Después, dirigiéndose al pirata, añadió en voz alta:

—Queremos que confirmes lo que nos ha contado Strong.

—¿Sobre qué?

—Acerca de los señores Ferreira y Vargas. ¿Es verdad que antes de llegar al Estrecho de Torres encontrasteis una de vuestras naves?

—Sí —repuso Dick, cayendo en el lazo tendido por el astuto chino.

—¿Es cierto que nuestros amigos han sido llevados a vuestra guarida?

—También es cierto.

—¡Has salvado la vida, Dick! —gritó Juan, no pudiendo reprimir su alegría.

—¡Todavía no, Juan! —dijo Sao-King—. El amigo Dick no ha terminado todavía.

—¿Qué más quieren saber? —preguntó el pirata, con inquietud.

—¿Dónde se encuentra el refugio de tus compañeros?

—¿Para sorprenderlos?

—No; para salvar a mi hermano y al señor Vargas —dijo Juan.

—¡Allí encontrarán ustedes la muerte! —exclamó Dick.

—Eso no te importa a ti —dijo Sao-King—. Habla, o preparo el lazo que ha de enviarte al otro mundo.

—¿Qué prisa tienen?

—No podemos perder tiempo.

—¡Diablo! —murmuró el bandido, rascándose la frente—. Al menos, díganme ustedes antes dónde se encuentra su nave.

—Está muy lejos —repuso Juan.

—Entonces, ¡Strong no está aquí!

—Ha muerto.

—¿Me lo aseguran ustedes? Si aún viviera y llegase a saber que había traicionado a sus compañeros, me haría pedazos.

—Repito que ha muerto.

—Despacha pronto —bufó José, que ya empezaba a perder la paciencia—. No hemos desembarcado por el gusto de charlar contigo. O nos llevas al refugio o vas a la cuerda.

—¿Se limitarán ustedes a librar a los señores Ferreira y Vargas? —preguntó el pirata.

—Nosotros, sí.

—¿Y el comandante de la nave no asaltará después nuestro refugio?

—No podemos responder de sus intenciones —dijo el marinero—. Pero tu vida será respetada.

—Entonces, acepto.

—¿Dónde se encuentra esa guarida?

—A dos o tres millas de aquí, entre los escollos de la playa septentrional.

—¿Tienen tus compañeros una nave?

—Sí; una goleta rápida y bien armada, que es la que ha traído a los señores Ferreira y Vargas, y la que nos encontramos en el Mar del Coral.

—¿Vive aún mi hermano? —preguntó Juan con voz angustiada.

—Estoy seguro de ello, porque nuestro jefe tenía un propósito acerca de esos dos hombres.

—¿Cuál era?

—Imponer un fuerte rescate por su libertad.

—¿Cuántos hombres hay en vuestro refugio? —preguntó el marinero.

—No lo sé, porque después del naufragio de nuestra nave, que ocurrió hace tres meses, no he vuelto a esta isla; pero deben de ser muchos y bien armados.

—¿Lograremos salvar a los prisioneros? —preguntó Sao-King.

—La empresa no es fácil; pero no desespero de lograrlo, porque conozco todas las entradas del refugio.
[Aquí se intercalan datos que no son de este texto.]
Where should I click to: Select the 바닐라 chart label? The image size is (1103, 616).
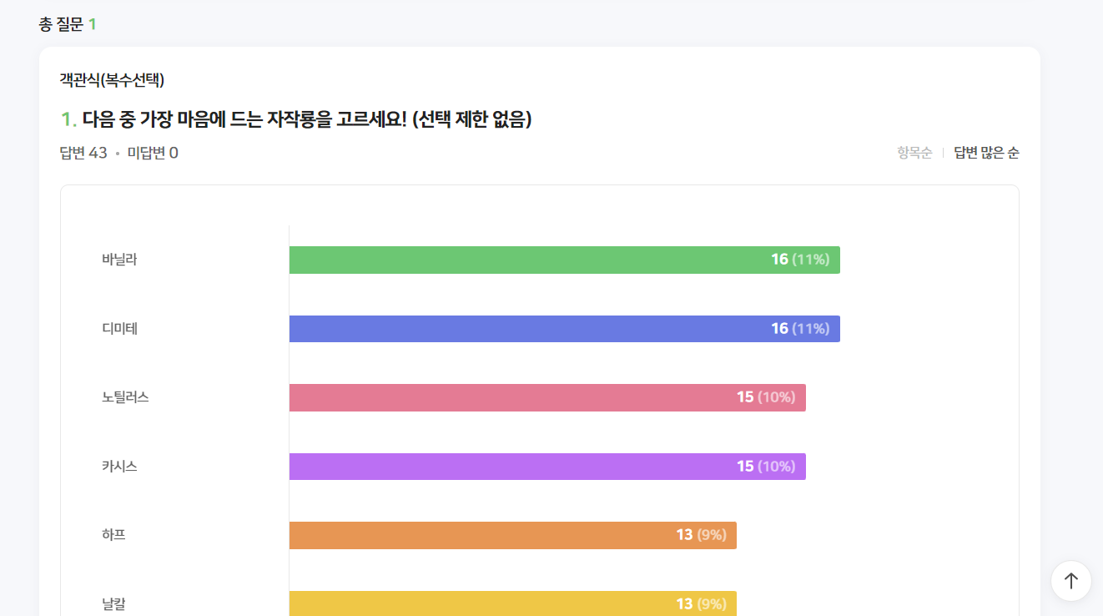pos(119,260)
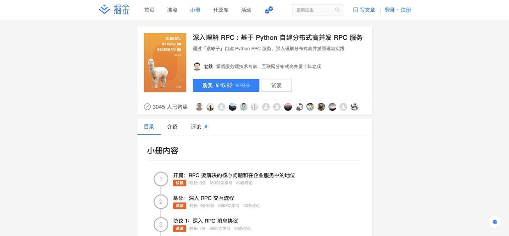Open the blue infinity-loop icon in navbar
The width and height of the screenshot is (509, 236).
click(269, 10)

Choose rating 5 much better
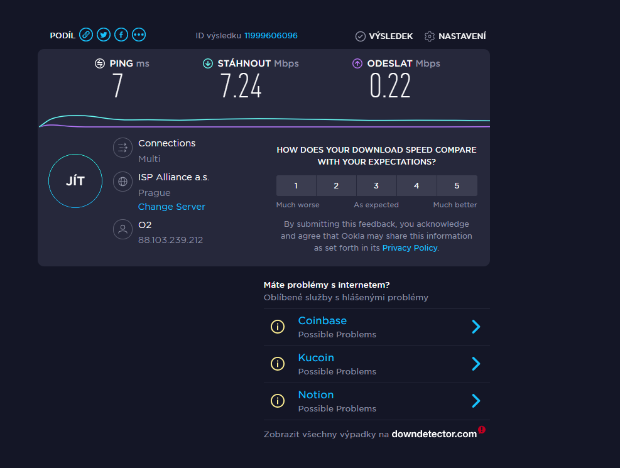457,186
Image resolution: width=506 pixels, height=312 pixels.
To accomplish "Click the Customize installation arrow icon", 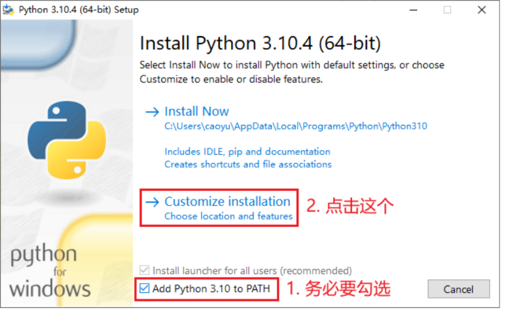I will coord(152,202).
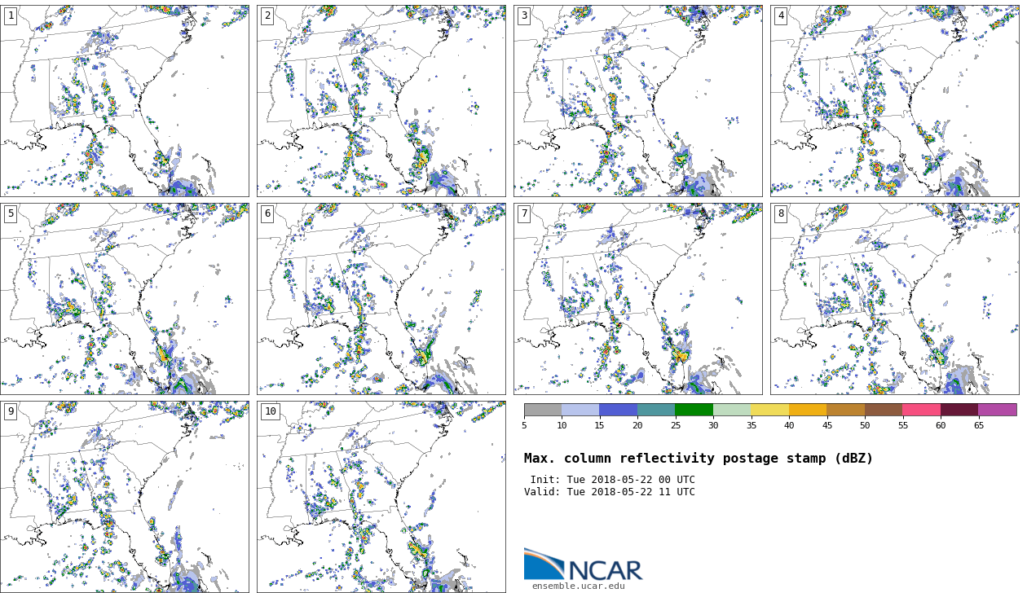
Task: Pick the yellow 35–40 dBZ swatch
Action: [769, 410]
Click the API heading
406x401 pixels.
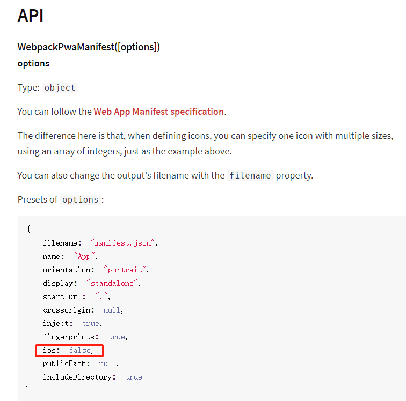point(30,16)
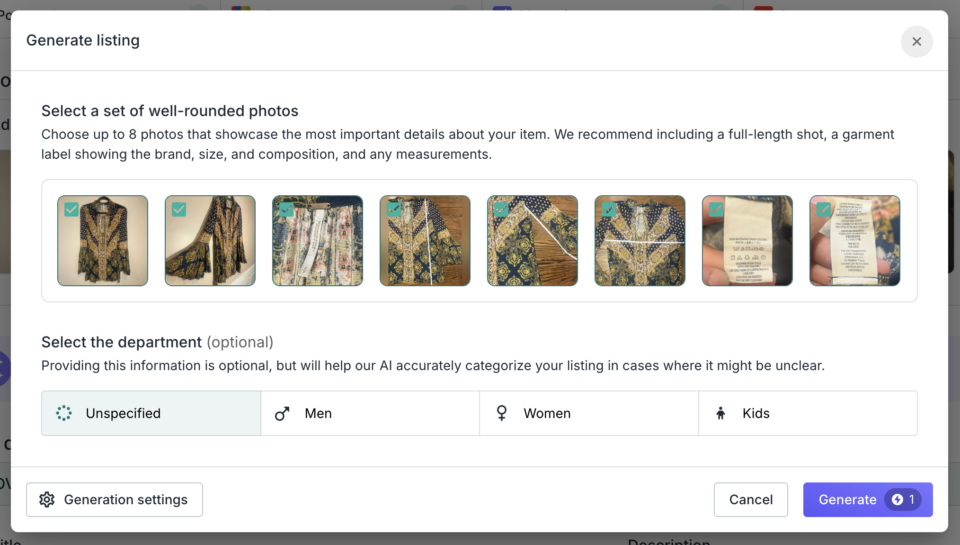
Task: Uncheck the second side-view photo checkbox
Action: click(179, 209)
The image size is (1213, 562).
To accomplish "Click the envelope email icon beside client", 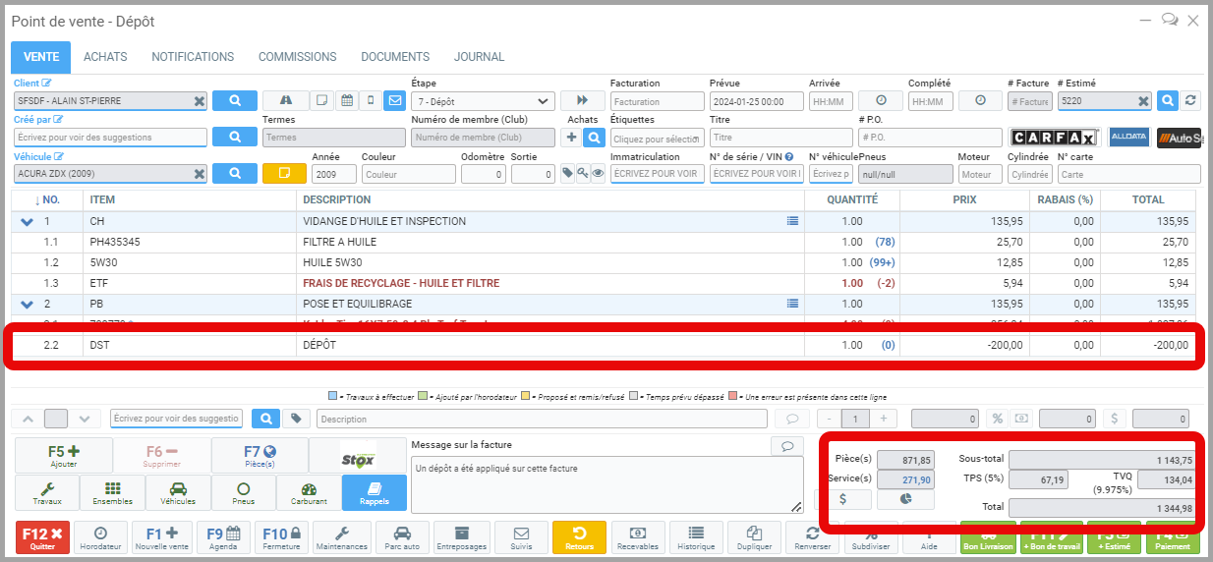I will (x=394, y=100).
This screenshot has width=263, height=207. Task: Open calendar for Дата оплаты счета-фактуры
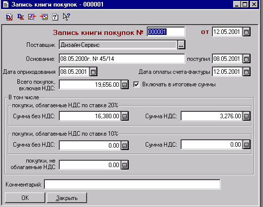pyautogui.click(x=246, y=72)
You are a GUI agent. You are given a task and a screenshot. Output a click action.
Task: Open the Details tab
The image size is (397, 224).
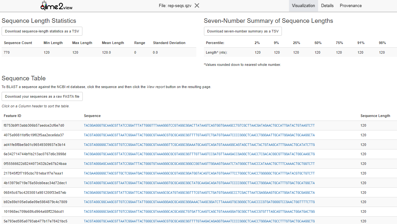(327, 6)
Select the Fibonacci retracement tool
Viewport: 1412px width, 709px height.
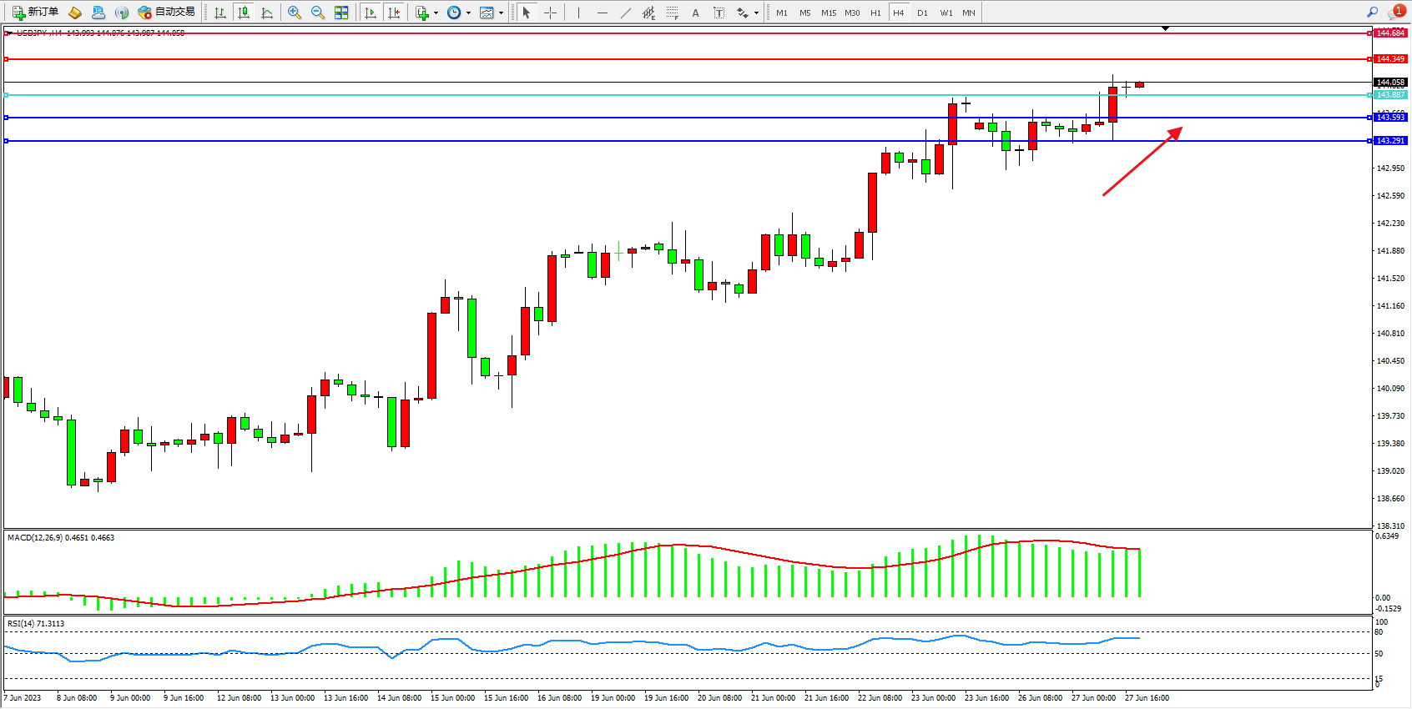[x=672, y=13]
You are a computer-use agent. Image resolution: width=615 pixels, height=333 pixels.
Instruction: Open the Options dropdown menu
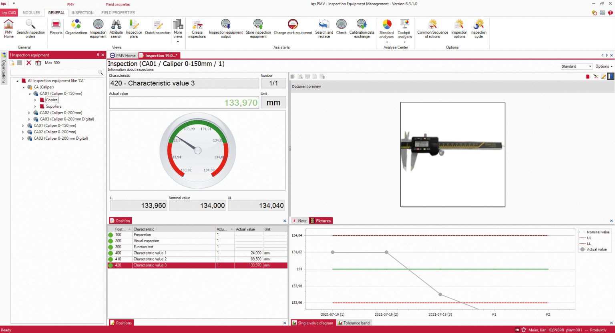(x=604, y=66)
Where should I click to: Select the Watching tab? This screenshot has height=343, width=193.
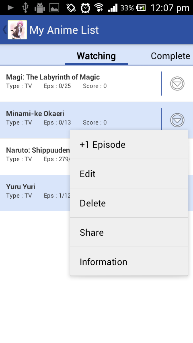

—¡Dick——exclamó José con voz grave—, cuidado con lo que te propones, porque si nos traicionas, palabra de holandés que te arrancaré la piel a pedazos!

—Me han salvado ustedes de una muerte horrible y, por tanto, les debo gratitud —repuso el bandido en un tono que parecía sincero—. Soy tal vez menos malo de lo que ustedes creen, y los delitos de mis compañeros comienzan a pesarme en la conciencia. Yo les demostraré que un pirata puede regenerarse, ser hombre honrado y cumplir su palabra.

—Pronto lo veremos —dijo el marinero.

—¿Lo duda usted?

—Sí.

—¡Tiene usted razón! —dijo el pirata con cierta amargura—. Hasta ahora he sido un miserable, y tienen ustedes derecho a considerarme como tal. ¡Señores, que tengo prisa por demostrar lo contrario!